An effective intervention in the prevention of necrotising enterocolitis (NEC) is still natural feeding with human milk [6]. However, other interventions have an insufficient evidence base, and they are directed to reduce the various contributing factors in a sensitive organism. Probiotics (Bifidus infantis, Lactobacillus acidophilus) may help to prevent NEC, even if further studies to define optimal dosing and suitable strains are needed. Attempts to reduce the incidence of NEC may target infection prevention in the newborn nursery, increase of premature resistance, inhibition of inflammatory mediators, stimulation of GI tract maturation.


Necrotising enterocolitis (NEC) was described above one century ago, however, the term had been introduced by Rossier and Schmid in 1959. Now, it is the most frequent and serious gastrointestinal disorder among hospitalized neonates [1]. Necrotizing enterocolitis befalls commonly in the second and third week of preterm infant's life.
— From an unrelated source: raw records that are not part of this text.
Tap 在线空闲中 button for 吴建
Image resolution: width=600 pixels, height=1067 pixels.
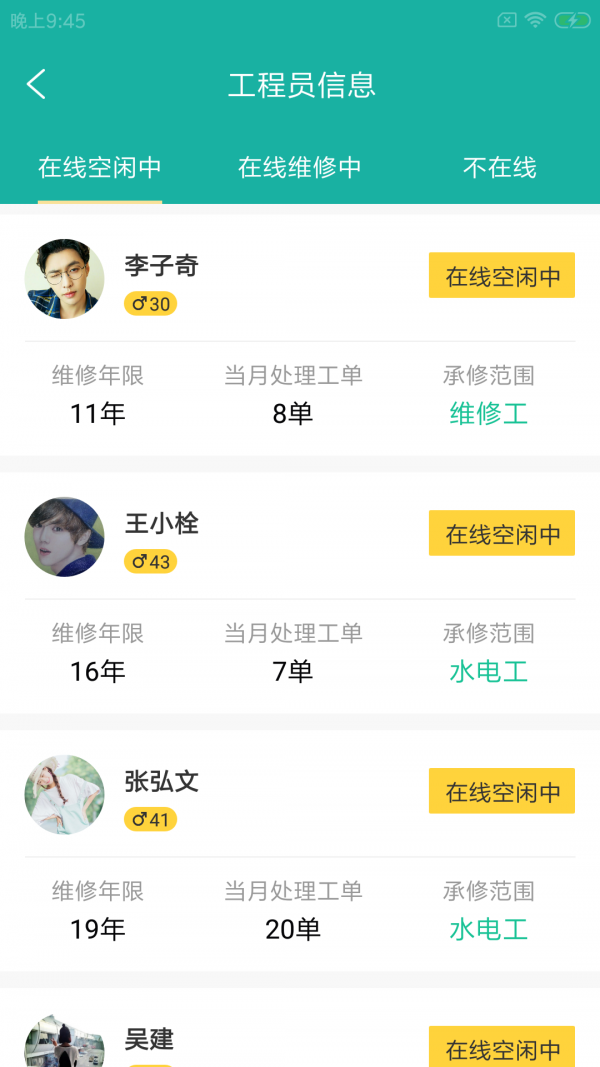tap(502, 1048)
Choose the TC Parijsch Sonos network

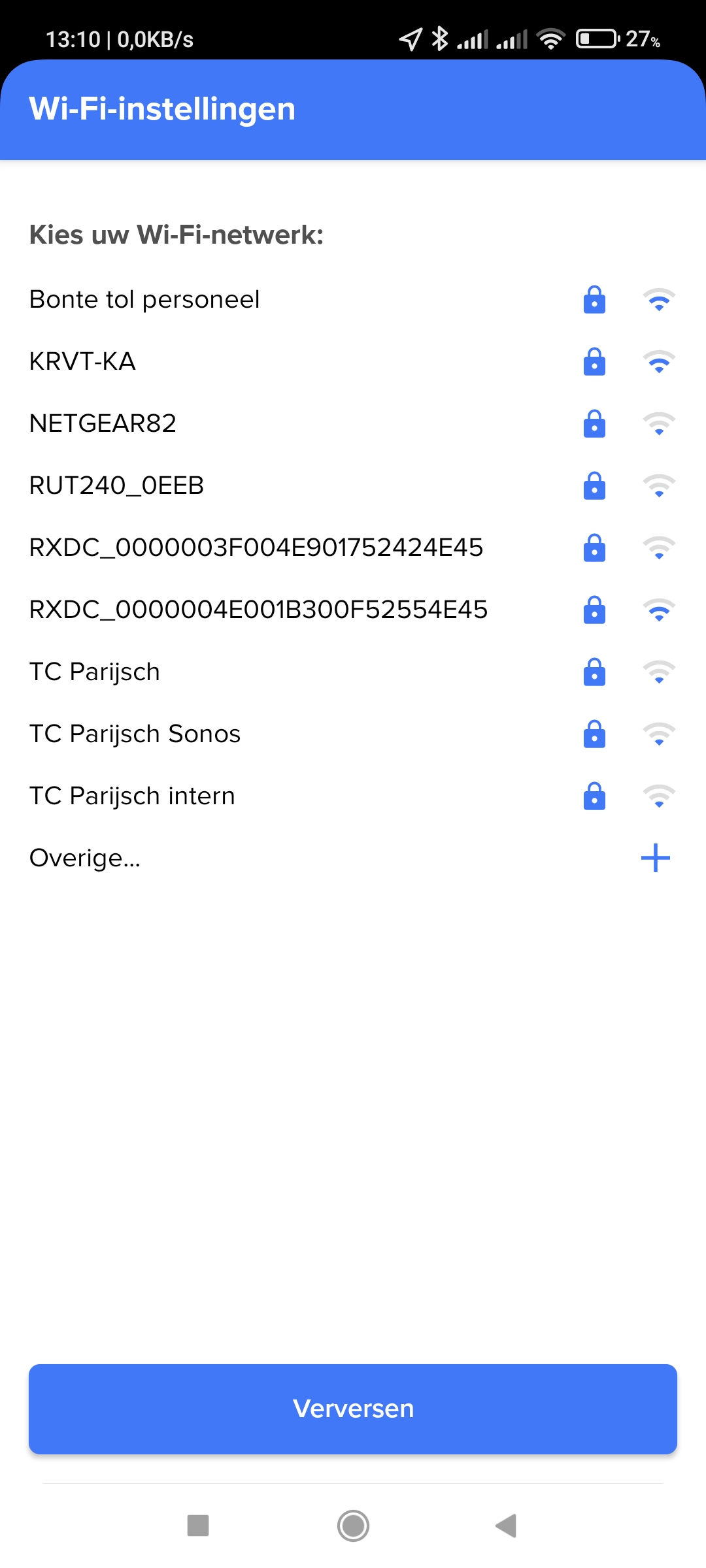pyautogui.click(x=353, y=734)
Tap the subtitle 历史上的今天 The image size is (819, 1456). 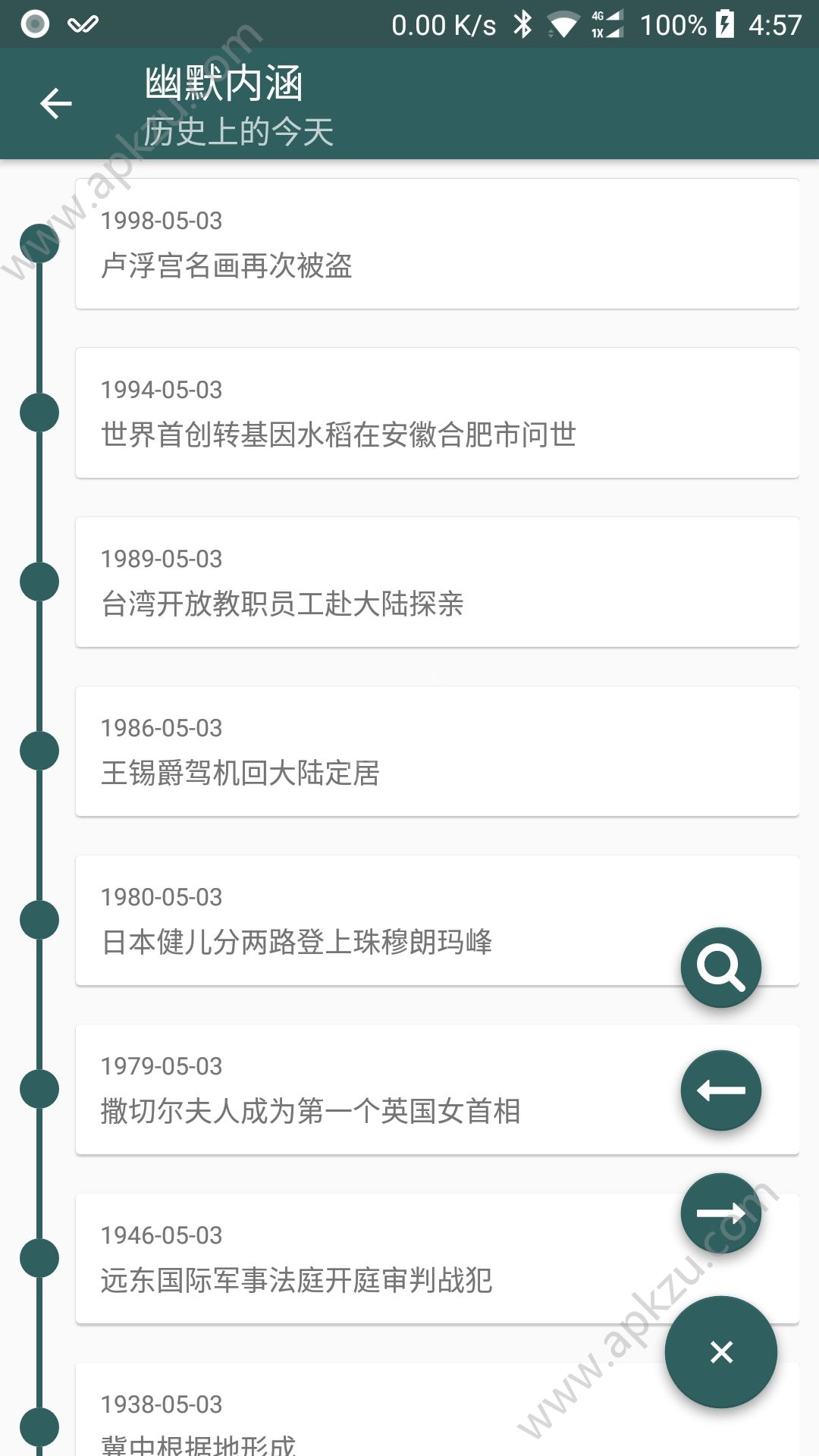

This disorder can be characterized by different damage to the intestine, varying from mucosal inflammation to severe necrosis of all bowel's layers and perforation.
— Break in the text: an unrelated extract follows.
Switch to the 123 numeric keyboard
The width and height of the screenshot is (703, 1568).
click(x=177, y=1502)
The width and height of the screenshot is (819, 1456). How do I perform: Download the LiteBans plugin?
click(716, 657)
Presentation of NEC includes feeding intolerance, apathy, fever, in some cases obstruction of the intestine signs, tympanism, emesis, hematochezia, more frequent stools, apnea, and signs of intoxication. Diagnosis of the disease is based on clinical findings and needs to be confirmed by imaging studies. Therapy of NEC is essentially supportive and may include parenteral nutrition, antibiotics, isolation in cases of severe infection, and surgery if the indications are present.

Patient Information


Necrotizing enterocolitis is a nonspecific inflammation of the bowels. It is most frequent in babies who are born early (preterm infants). Many newborns who have it alive and live normal lives. But if the condition becomes in severe form, it can cause critical damage to the intestine, which can be fatal.
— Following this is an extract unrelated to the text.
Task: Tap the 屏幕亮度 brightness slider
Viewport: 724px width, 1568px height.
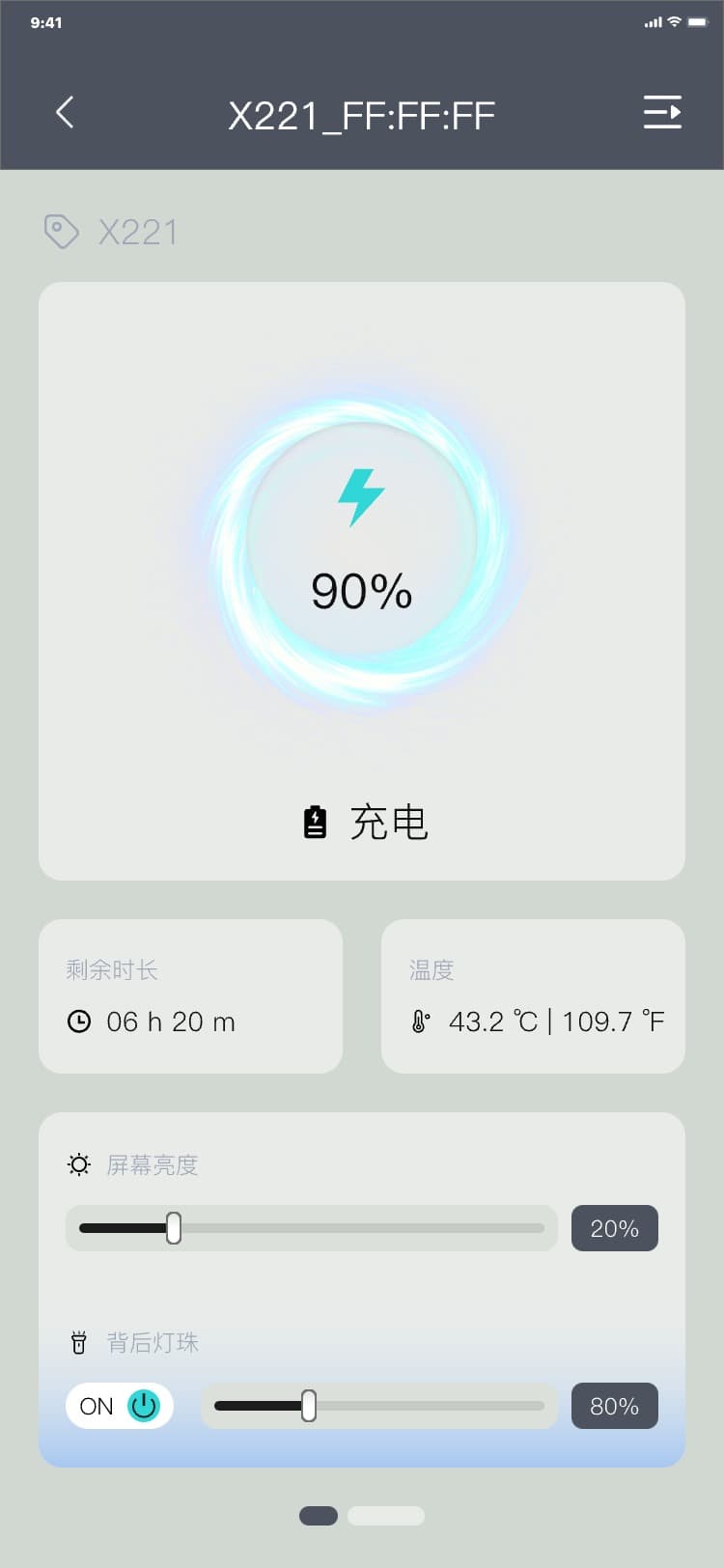Action: 311,1228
The exact cause of NEC is unknown. There are hypotheses, however, that a decline in blood flow to the bowel blocks the bowel from producing mucus. The mucus protects the bowel's wall. Moreover, bacteria in the compromised intestine can be a cause. It may happen when a baby is born early or when there are difficulties during pregnancy or birth.


Symptoms depend on how critical the problem is. They may involve:


The doctor will examine your baby's symptoms and may perform some tests, such as:

  • A radiograph of your newborn's abdomen. 
  • An analysis to check for blood in your baby's stool (fecal occult blood test).
  • Tests to verify bacteria in the stool, blood, urine, or spinal fluid.


Treatment for a baby with necrotizing enterocolitis includes:

  • Halting normal feedings
  • Removing gas in the bowel by embedding a tube in the stomach
  • Intravenous solutions and antibiotic medicines
  • Monitoring the baby's condition with serial abdominal x-rays and blood tests.

If your baby does not respond to a treatment or gets a hole in the bowels, he or she require surgical intervention. The surgeon will:

  • Remove dead bowel segment
  • Perform an ileostomy or colostomy

Your baby will be able to leave the hospital when he or she is eating well and is not missing body mass.


All infants should be fed only natural breast milk, and feedings should start with small volumes that are gradually increased agreeing to standards and protocols.